**SECCIÓN DE TEXTO**:
________________

Hubo un tiempo —y no tan remoto como quisiéramos creer— en que las caderas de Elvis Presley eran consideradas una amenaza para el orden mundial. No por razones anatómicas, que también podrían debatirse, sino por su capacidad de provocar agitaciones sísmicas en los cimientos ideológicos del bloque oriental. Corrían los años 50, tiempos de Guerra Fría, telones de acero y paranoias en estéreo. Y en medio de esa escena, la República Democrática Alemana (RDA) decidió que lo mejor para mantener la moral proletaria intacta no era educar, reprimir o predicar… sino inventar un baile nuevo. Uno que no menease el alma ni, por supuesto, la pelvis.

Así nació el Lipsi. Sí, como suena. Un nombre tan anodino como el paso de sus compases. Un intento de coreografía sin erotismo, sin swing, sin gracia. Un baile de salón con pretensiones ideológicas, concebido en los despachos del Partido Socialista Unificado Alemán con la misma pasión que se dedica a redactar el manual de uso de un tractor.

Contexto histórico: cuando bailar era subversivo

A mediados del siglo XX, Alemania estaba partida como una tarta de cumpleaños mal cortada. En este decorado, la música occidental no era solo ruido: era un caballo de Troya cultural, una herramienta de propaganda imperialista con corcheas, peinados pompadours y pantalones ajustados.

Las juventudes de la RDA, como era de esperar, no se mostraban entusiasmadas por aprender ruso o marchar en fila india. Preferían escuchar rock’n’roll, practicar el swing en los sótanos o, peor aún, imitar los pasos de Elvis. ¿Cómo competir contra eso?

________________

Registros de localización de palabras y elementos

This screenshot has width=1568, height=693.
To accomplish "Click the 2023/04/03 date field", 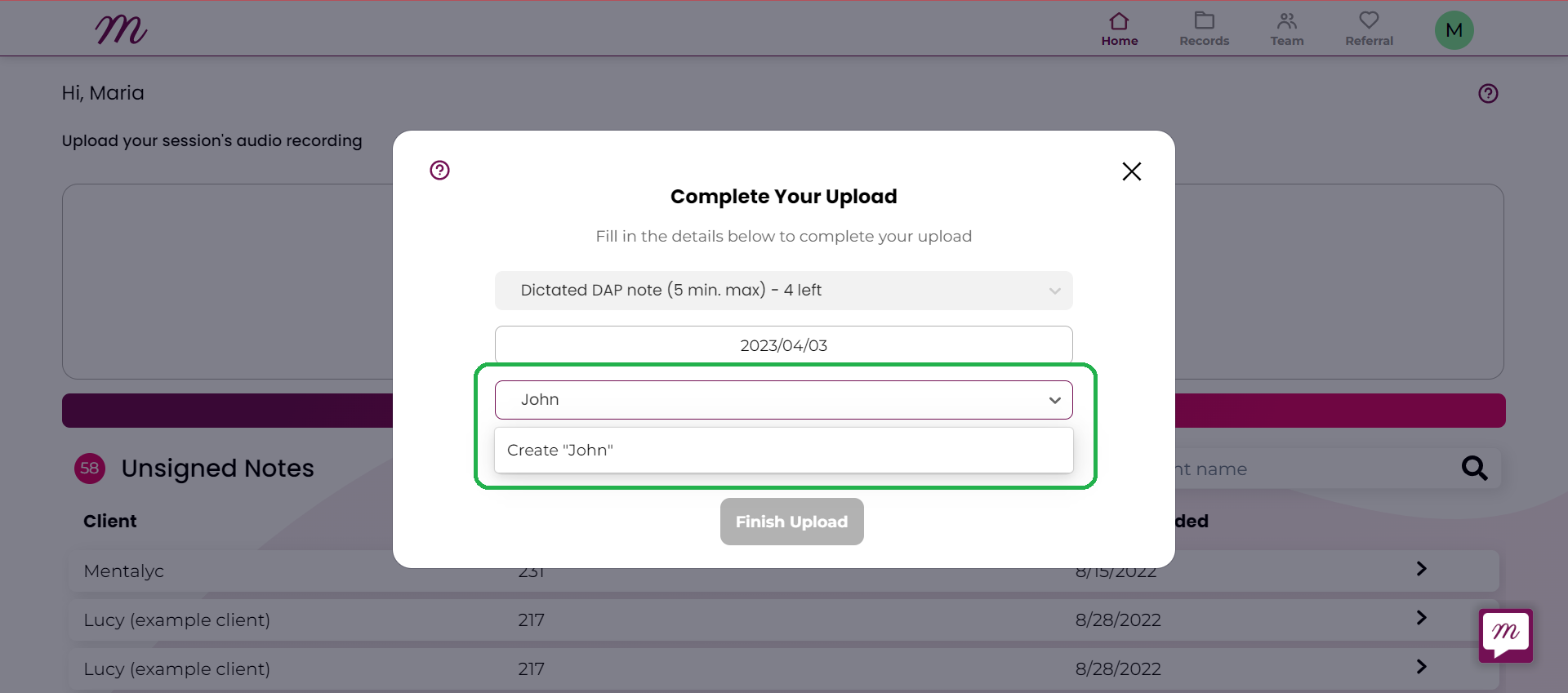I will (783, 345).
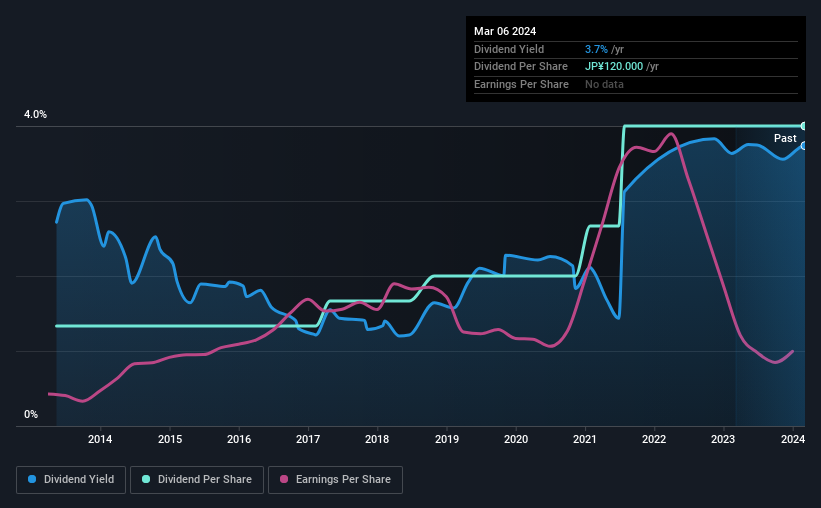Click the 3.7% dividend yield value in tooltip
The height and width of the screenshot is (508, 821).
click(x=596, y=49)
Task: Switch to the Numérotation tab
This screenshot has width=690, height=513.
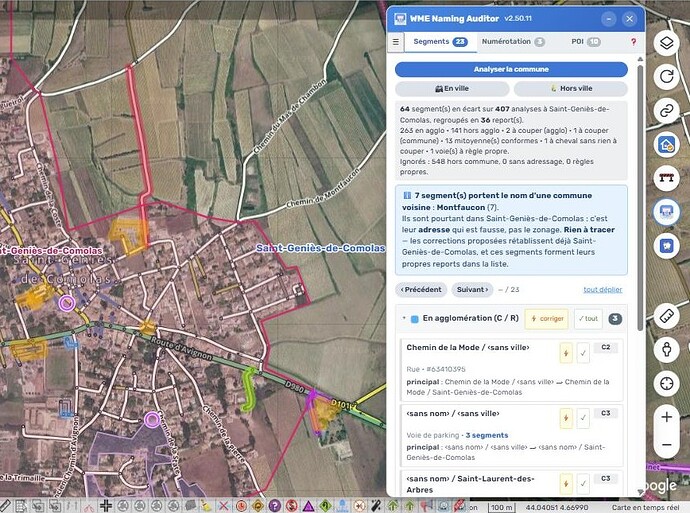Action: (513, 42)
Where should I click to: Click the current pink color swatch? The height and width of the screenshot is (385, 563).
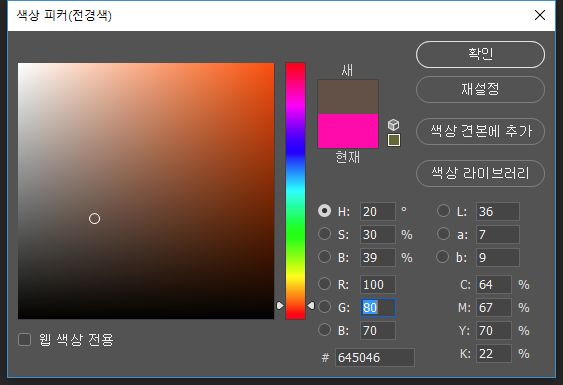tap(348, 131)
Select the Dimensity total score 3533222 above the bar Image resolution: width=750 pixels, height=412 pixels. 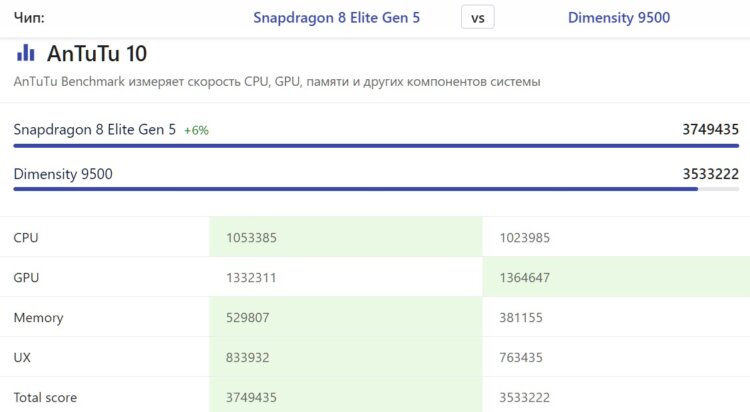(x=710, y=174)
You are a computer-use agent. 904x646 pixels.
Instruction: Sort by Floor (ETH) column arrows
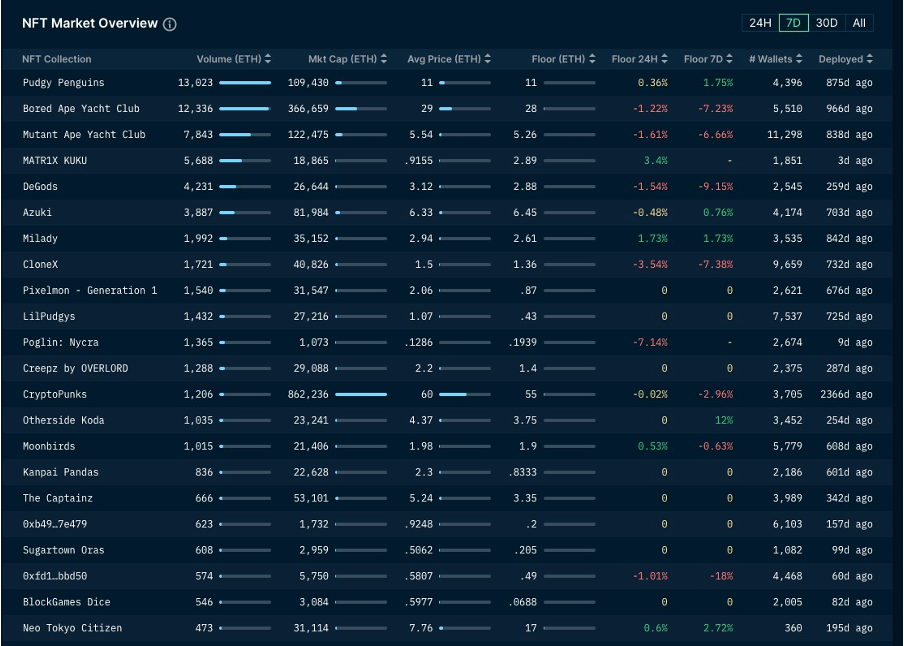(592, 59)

________________

**OBJETIVOS**:
1. Traduce al inglés esta oración del texto sobre el Lipsi: "Corrían los años 50, tiempos de Guerra Fría, telones de acero y paranoias en estéreo."
2. Prosigue el texto sobre el Lipsi a partir de su última oración.
El listado no tiene relación alguna con el texto sobre el Lipsi.

**RESPUESTAS DEL EJERCICIO**:
1. It was the 1950s, a time of Cold War, iron curtains and paranoia in stereo.

2.
La respuesta del régimen fue digna del mejor realismo socialista: si no puedes censurar el baile que todo el mundo quiere bailar, crea uno que no dé ganas de bailarlo.

El nacimiento del Lipsi: entre Leipzig y la rigidez coreográfica

El nombre “Lipsi” proviene de Lipsia, el nombre latino de Leipzig, ciudad donde se gestó esta oda al control corporal. La idea partió de una pareja de bailarines profesionales, Christa y Helmut Seifert, que colaboraron con las autoridades culturales de la RDA para diseñar un baile decente, inocuo y —he aquí el matiz importante— socialista.

Su estructura musical era simple: cuatro por cuatro, como cualquier foxtrot modesto. Pero el tempo, ay, el tempo, era más propio de un desfile de ancianos que de una discoteca juvenil. Nada de giros sensuales, nada de contacto intenso, nada de movimientos de cintura que pudieran sugerir —¡Lenin nos libre!— algún tipo de deseo humano.

La idea era combinar elegancia y recato, dinamismo y autocontrol. El resultado fue una especie de paso-marcha a medio camino entre la gimnasia rítmica de un desfile soviético y un vals deprimido.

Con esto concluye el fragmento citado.